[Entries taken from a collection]
※
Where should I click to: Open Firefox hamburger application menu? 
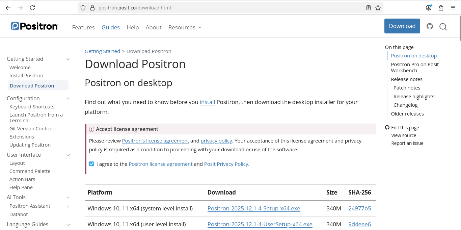(x=453, y=8)
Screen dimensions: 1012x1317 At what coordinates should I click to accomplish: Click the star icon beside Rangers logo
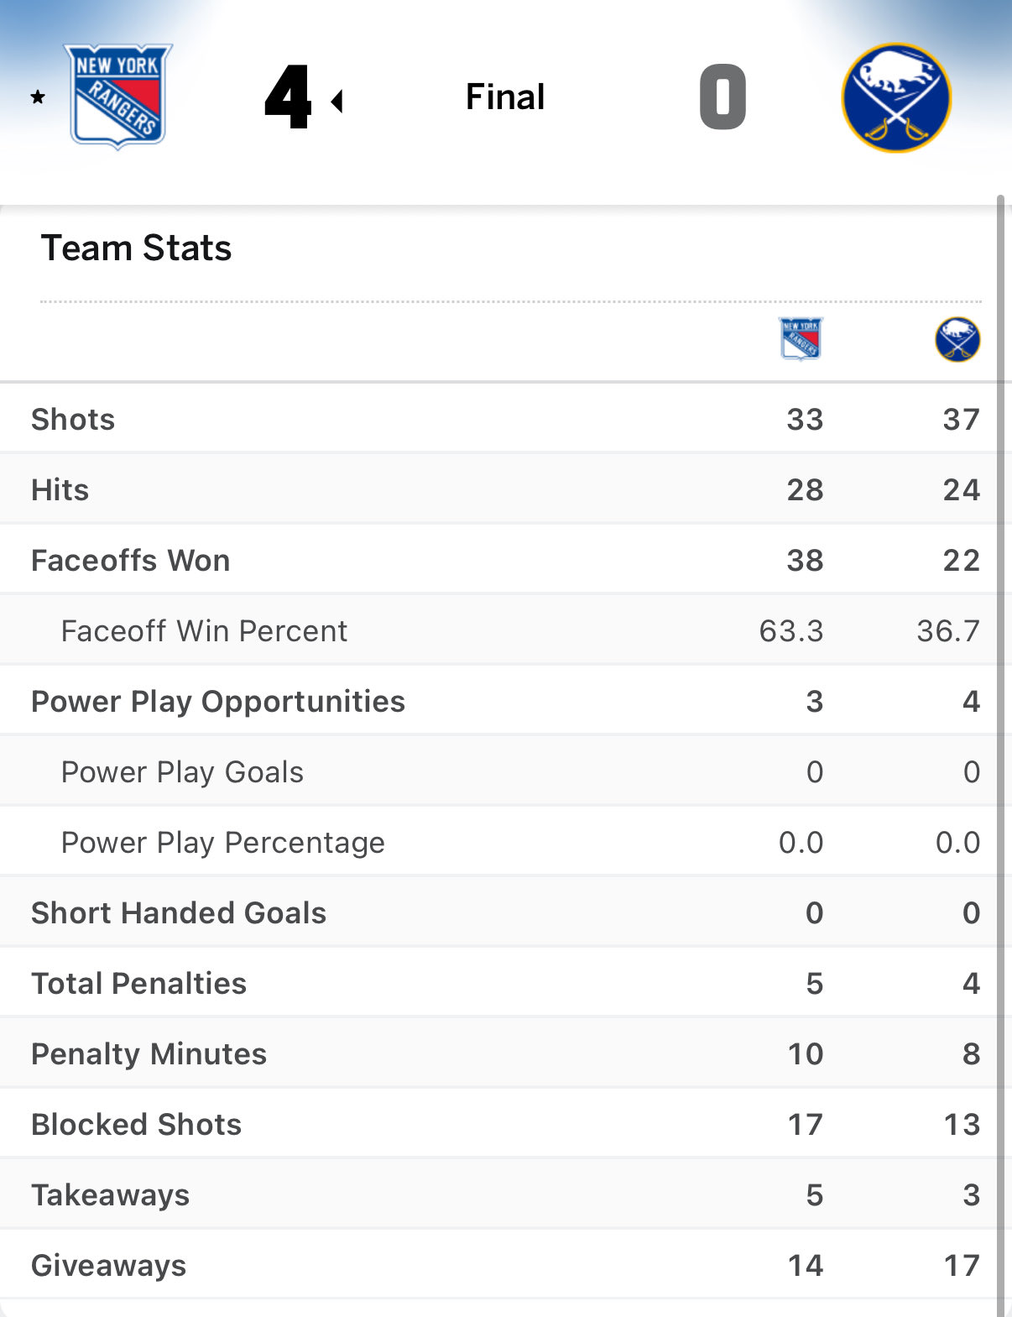tap(38, 97)
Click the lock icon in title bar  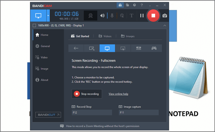coord(120,5)
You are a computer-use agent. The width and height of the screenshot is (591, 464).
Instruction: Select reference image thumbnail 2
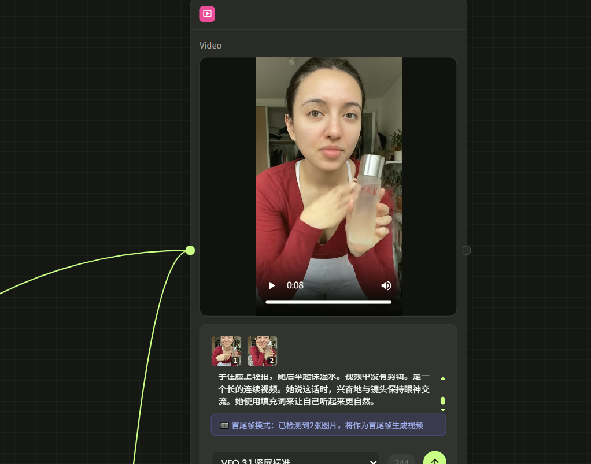[x=262, y=351]
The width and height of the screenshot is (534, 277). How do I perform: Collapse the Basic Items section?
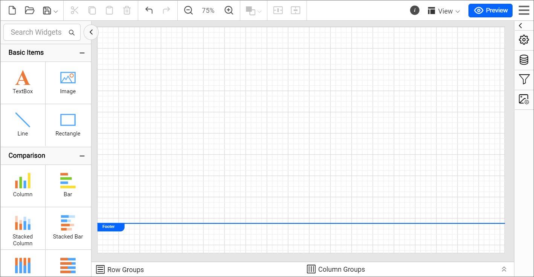tap(82, 53)
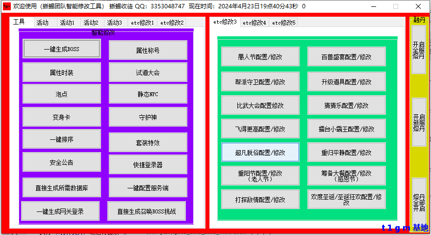The image size is (431, 235).
Task: Choose the 静态NPC button
Action: click(x=148, y=94)
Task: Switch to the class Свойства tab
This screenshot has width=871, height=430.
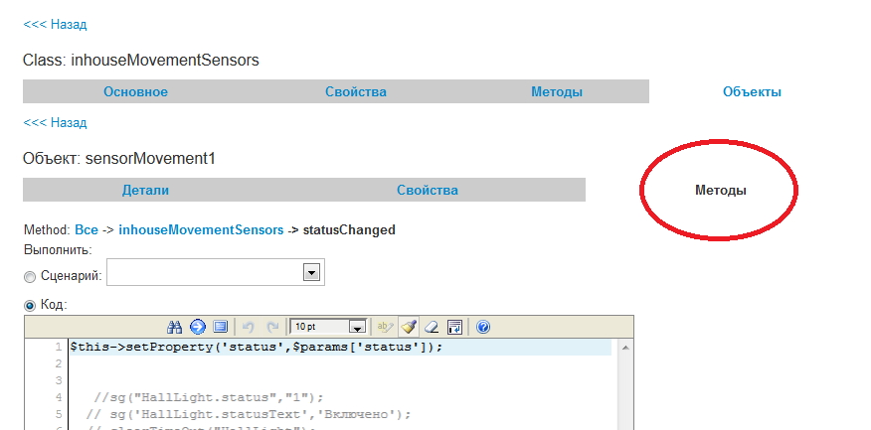Action: tap(355, 92)
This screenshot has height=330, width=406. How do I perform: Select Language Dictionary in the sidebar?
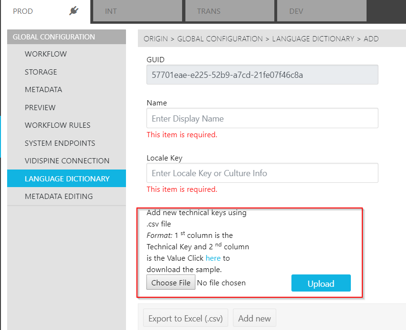click(67, 179)
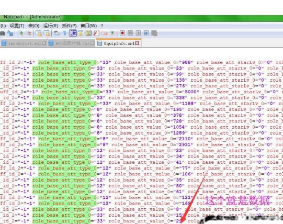Open the 宏(O) menu
Viewport: 283px width, 224px height.
coord(34,26)
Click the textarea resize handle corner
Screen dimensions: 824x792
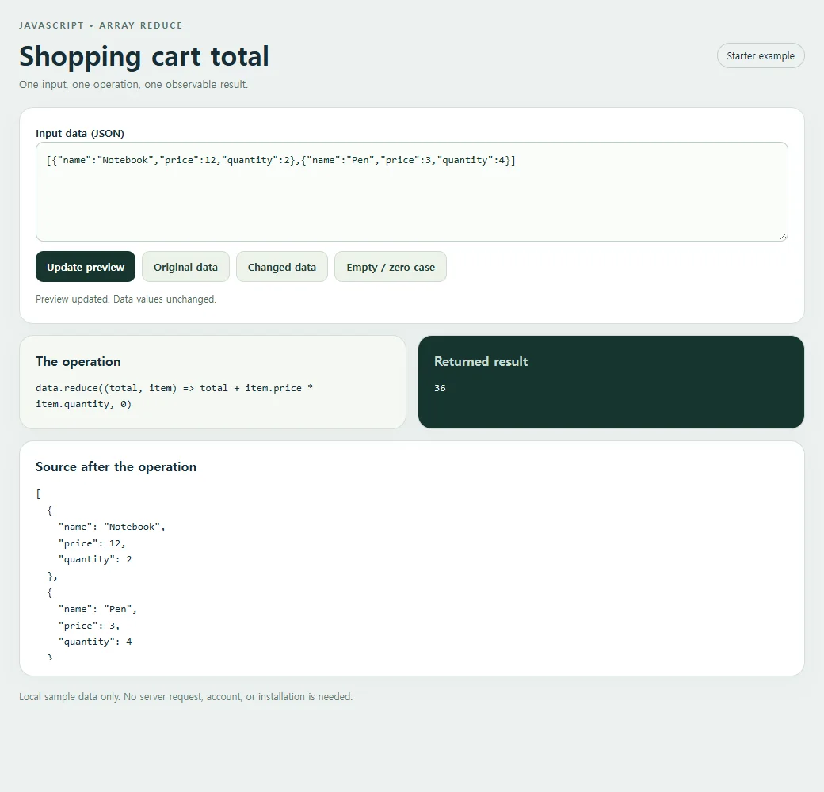pyautogui.click(x=783, y=236)
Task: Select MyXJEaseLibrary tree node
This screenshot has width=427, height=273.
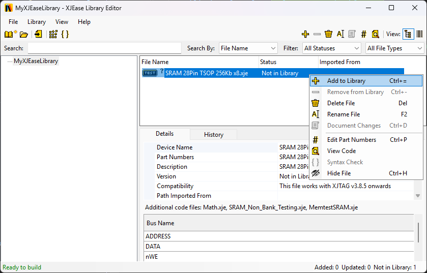Action: pos(36,61)
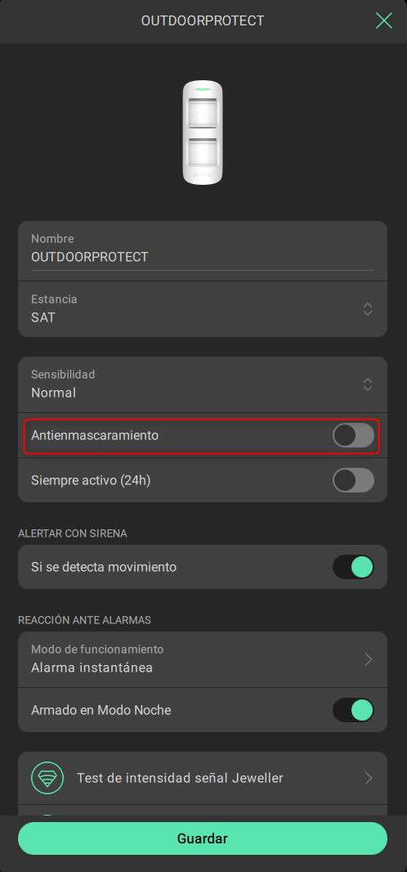407x872 pixels.
Task: Click the Jeweller signal test chevron arrow
Action: click(x=368, y=777)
※
Write the lines from the one containing "Instruction: Select reference" through the end of the data above exactly as they appear, and do not carry over any picture.

Solution:
Instruction: Select reference image thumbnail 2
[x=262, y=351]
The width and height of the screenshot is (534, 277). How do I perform: Collapse the Basic Items section?
tap(82, 53)
The image size is (431, 235).
Task: Choose the 静态NPC button
Action: click(x=148, y=94)
Task: Switch to the class Свойства tab
This screenshot has width=871, height=430.
Action: tap(355, 92)
This screenshot has height=330, width=406. How do I perform: Select Language Dictionary in the sidebar?
click(67, 179)
Open the 宏(O) menu
Viewport: 283px width, 224px height.
coord(34,26)
Click the textarea resize handle corner
Screen dimensions: 824x792
pyautogui.click(x=783, y=236)
Task: Select MyXJEaseLibrary tree node
This screenshot has width=427, height=273.
Action: pos(36,61)
407x872 pixels.
Task: Click the Jeweller signal test chevron arrow
Action: click(x=368, y=777)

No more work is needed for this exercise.